One night, the old man drank more than his liver could handle and wandered far away to the train station. He had lain on the rail tracks, shamelessly pissing his pants and unaware of his surroundings. The dog had followed behind him whimpering for his master to go home. By 9pm, the dog heard the train approaching ; he kicked, barked and howled but the man did not wake. Determined, the dog laboriously pushed the man using the power of its two front legs. The train was fast approaching but the dog pushed and kicked its master off the track. The man was saved by a few seconds. The dog was not. The train ran over it’s body, killing it instantly.
The next morning, the people of the town woke up to find the body of the dog by the track and the body of the man by the gutter. They said he had fallen and broken his neck.
To leave and let them live.
‘Two roads diverged in a wood’. I remembered vividly the first line of Robert Frost’s poem. Except this time I knew where I was going.
I watched as my family cried and wailed loudly in my hospital room. The very first time I knew I was gone, I felt a lightness. Then I felt myself floating, till I saw my body laid below and covered with white sheets. I was not scared of seeing my body.
When I took the road I wanted, I knew what awaited me at the end of the road. It was death. And I embraced it. There was no future I wanted more than it. More than the certainty of death.
I had lived life well. At least my last three years were spent in the wealth I had craved for all my life.
Who would blame me really? I was born into an impoverished family where three healthy meals a day was a myth. Life was a struggle and I hated it. I did all I could to attain wealth. I went to school, I had good grades, I came out top of my class, I came out with a First Class degree.
I never found a good job. For two years I struggled and struggled to give my family the life they truly deserved. When I finally got tired of struggling, I took the only way I knew out.
My first operation had been out of sheer desperation. My boss happened to be a rich man and I was close enough to him that he trusted me. I only exposed when he had money in his house to some of my ghetto friends who were interested and that was how our first operation was carried out successfully and we became a team.

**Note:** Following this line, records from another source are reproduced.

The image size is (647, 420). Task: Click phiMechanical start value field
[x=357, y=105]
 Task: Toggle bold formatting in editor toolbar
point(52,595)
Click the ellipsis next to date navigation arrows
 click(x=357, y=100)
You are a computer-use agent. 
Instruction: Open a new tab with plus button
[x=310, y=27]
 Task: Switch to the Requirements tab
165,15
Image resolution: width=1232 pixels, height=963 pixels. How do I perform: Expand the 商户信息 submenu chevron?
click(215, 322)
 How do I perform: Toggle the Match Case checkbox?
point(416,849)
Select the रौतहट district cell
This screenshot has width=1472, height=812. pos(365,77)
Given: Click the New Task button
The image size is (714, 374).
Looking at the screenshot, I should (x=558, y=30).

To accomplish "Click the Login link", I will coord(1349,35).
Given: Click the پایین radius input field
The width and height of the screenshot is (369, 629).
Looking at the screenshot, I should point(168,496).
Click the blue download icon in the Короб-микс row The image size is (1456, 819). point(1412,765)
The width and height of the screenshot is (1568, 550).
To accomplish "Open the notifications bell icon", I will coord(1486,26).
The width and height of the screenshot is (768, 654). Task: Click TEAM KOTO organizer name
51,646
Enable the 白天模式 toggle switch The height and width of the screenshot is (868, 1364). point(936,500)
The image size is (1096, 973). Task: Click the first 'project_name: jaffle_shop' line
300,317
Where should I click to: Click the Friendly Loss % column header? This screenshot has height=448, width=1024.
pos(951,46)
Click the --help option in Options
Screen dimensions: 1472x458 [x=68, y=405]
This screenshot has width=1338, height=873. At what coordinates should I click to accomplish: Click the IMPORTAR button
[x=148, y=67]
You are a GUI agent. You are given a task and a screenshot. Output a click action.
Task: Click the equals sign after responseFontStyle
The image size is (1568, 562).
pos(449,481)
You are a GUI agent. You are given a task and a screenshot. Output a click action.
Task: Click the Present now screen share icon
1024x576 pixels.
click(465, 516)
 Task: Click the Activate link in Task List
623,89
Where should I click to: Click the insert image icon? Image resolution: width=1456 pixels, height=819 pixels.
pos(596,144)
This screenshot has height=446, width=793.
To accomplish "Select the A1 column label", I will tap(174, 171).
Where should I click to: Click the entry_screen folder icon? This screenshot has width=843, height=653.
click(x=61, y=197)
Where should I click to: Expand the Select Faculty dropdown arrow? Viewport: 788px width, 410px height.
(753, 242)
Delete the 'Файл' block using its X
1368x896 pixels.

Greed became a living thing in me that constantly needed to be fed and was never satisfied. When business seemed slow in that aspect of robbing, we graduated to other sinister means. From selling drugs, to illegal arms deal to the infamous yahoo. We dabbled in every field and became a force to be reckoned with.
But the death of the innocents weighed heavily on my conscience and I got tired of my lavish lifestyle built on the blood and sweat of other people. There was no way out of the business but death. The only option I was willing to take. My family thought I had provided for them like a good firstborn son shoud, but little did they know of the atrocities I committed.
It was during our next operation that I had orchestrated my own death and the downfall of all my teammates. A coward I may have been but I chose to burn it all than risk my family paying for my crimes.
I looked back again to my family weeping bitterly and gave them a wave they would not see. They would not know it, but my leaving was the only way they would live.